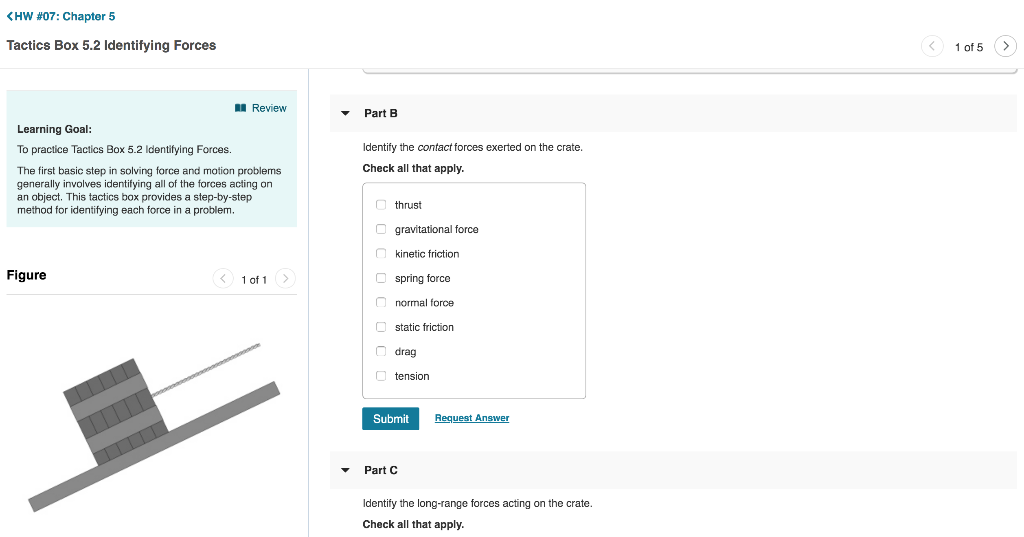Submit the Part B answer

pos(391,419)
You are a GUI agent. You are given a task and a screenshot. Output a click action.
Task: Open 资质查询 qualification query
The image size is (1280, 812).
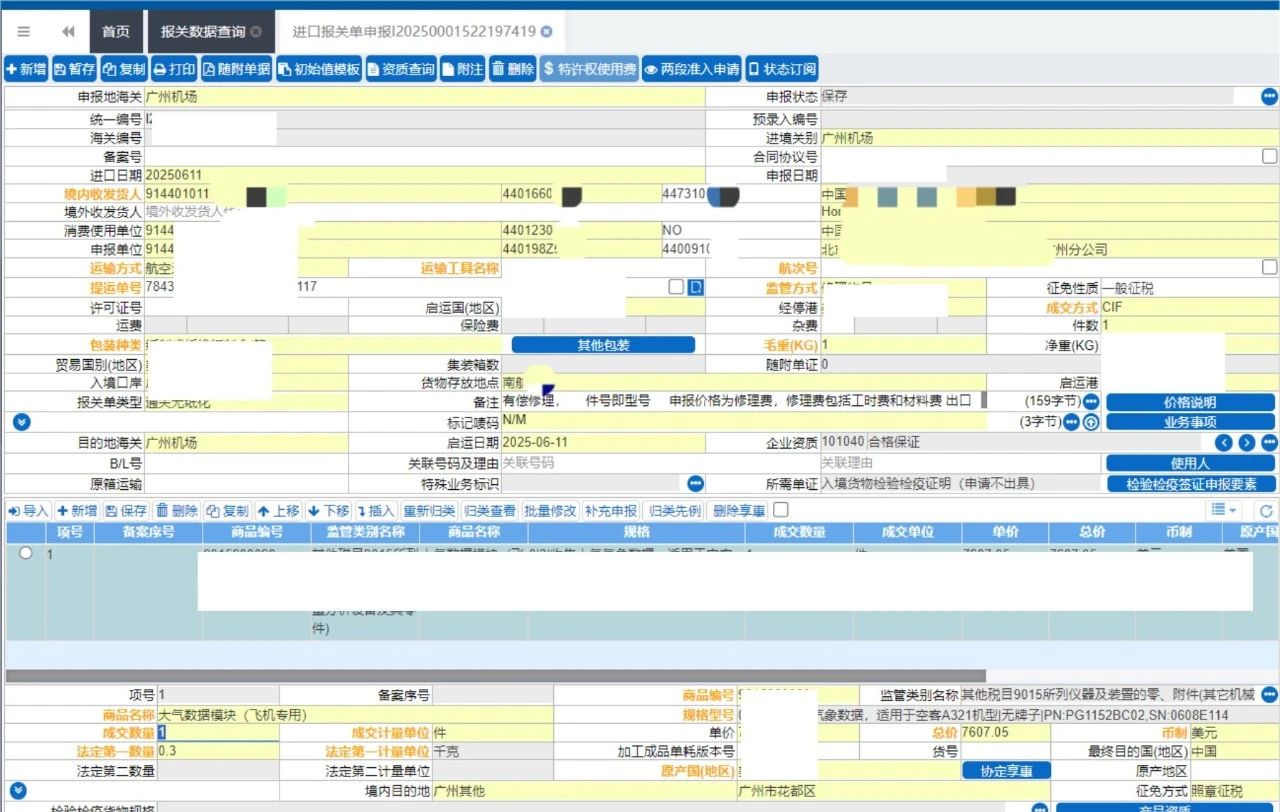[x=401, y=69]
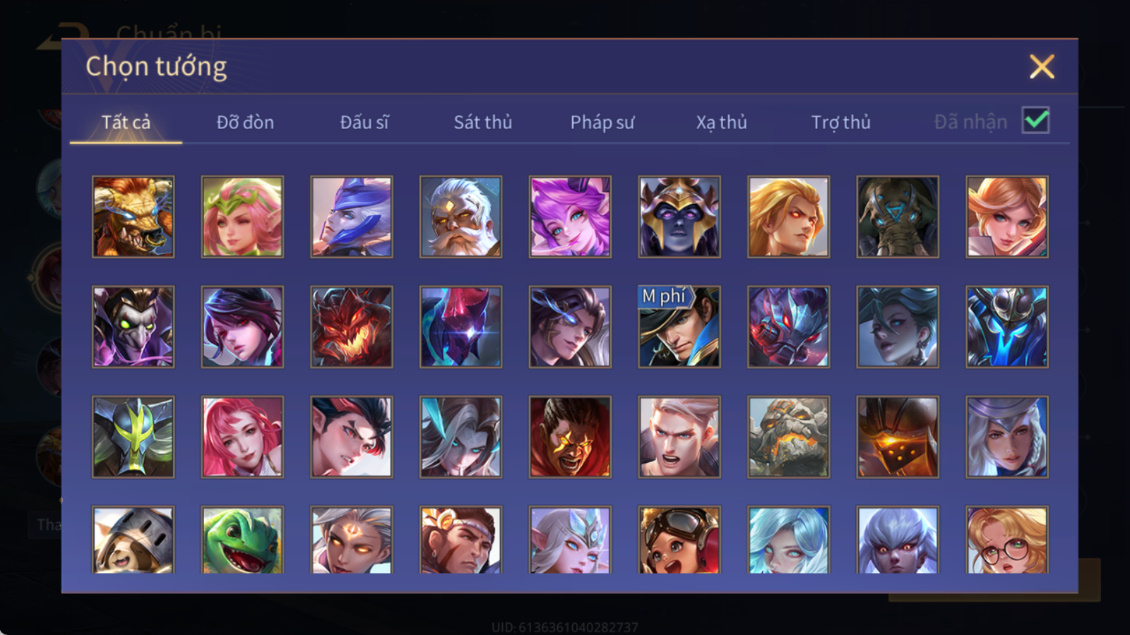1130x635 pixels.
Task: Open the "Đấu sĩ" tab
Action: pyautogui.click(x=364, y=122)
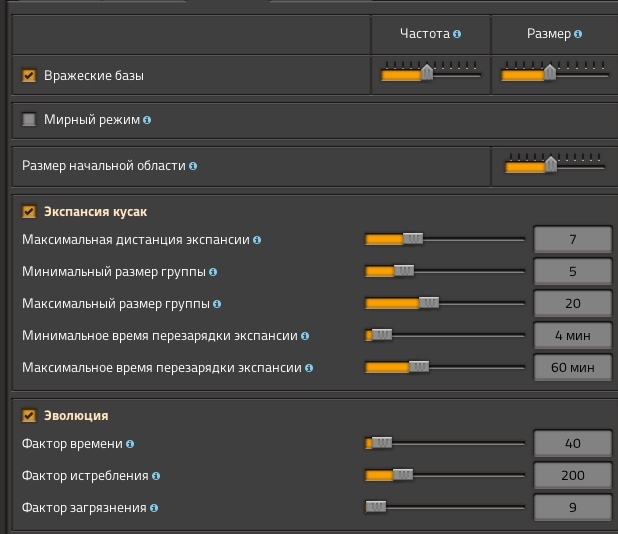Click info icon beside Максимальная дистанция экспансии

pyautogui.click(x=257, y=240)
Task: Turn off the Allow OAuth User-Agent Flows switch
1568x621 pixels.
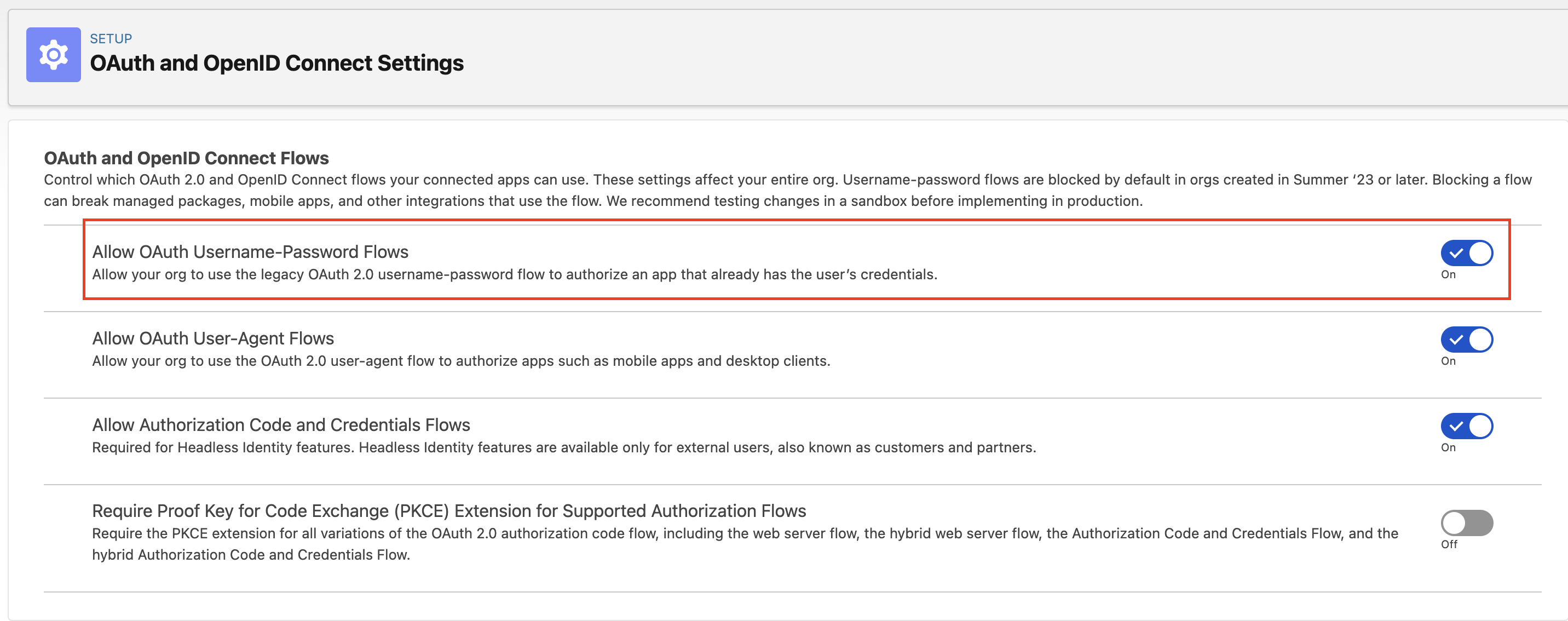Action: 1466,340
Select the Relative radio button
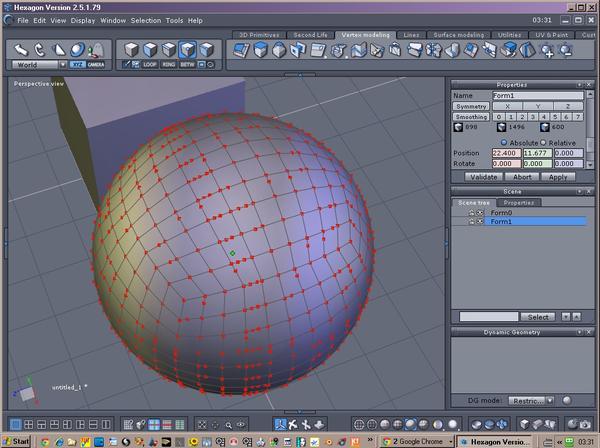 coord(544,142)
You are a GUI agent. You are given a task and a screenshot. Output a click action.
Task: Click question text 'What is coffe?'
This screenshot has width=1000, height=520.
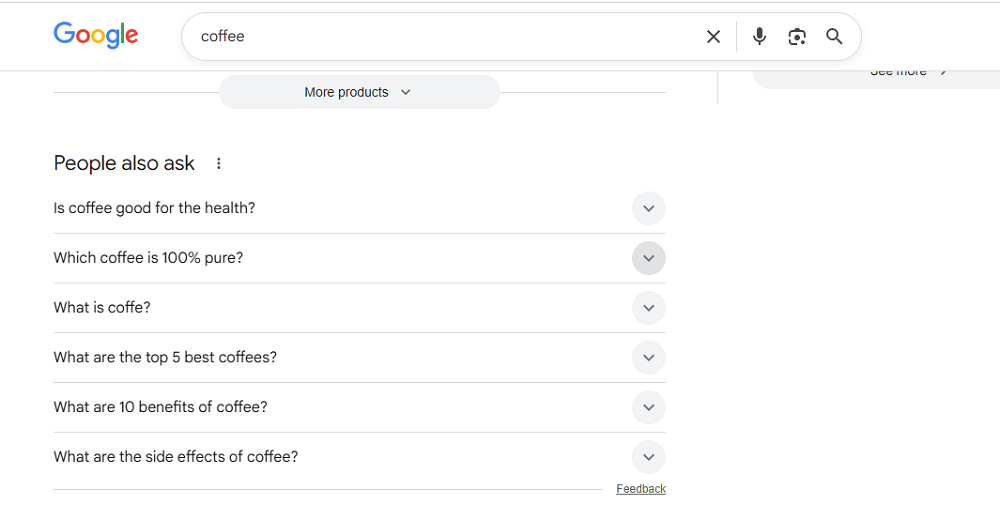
::::::
▶ [Problem details] Everything from the line holding "Select the Relative radio button" through the last line of the listing should be written out exactly, except for the pictures.

▶ [Exercise output]
Select the Relative radio button
 coord(544,142)
You are a GUI agent. You are given a task and a screenshot. Output a click action.
Task: Click question text 'What is coffe?'
This screenshot has width=1000, height=520.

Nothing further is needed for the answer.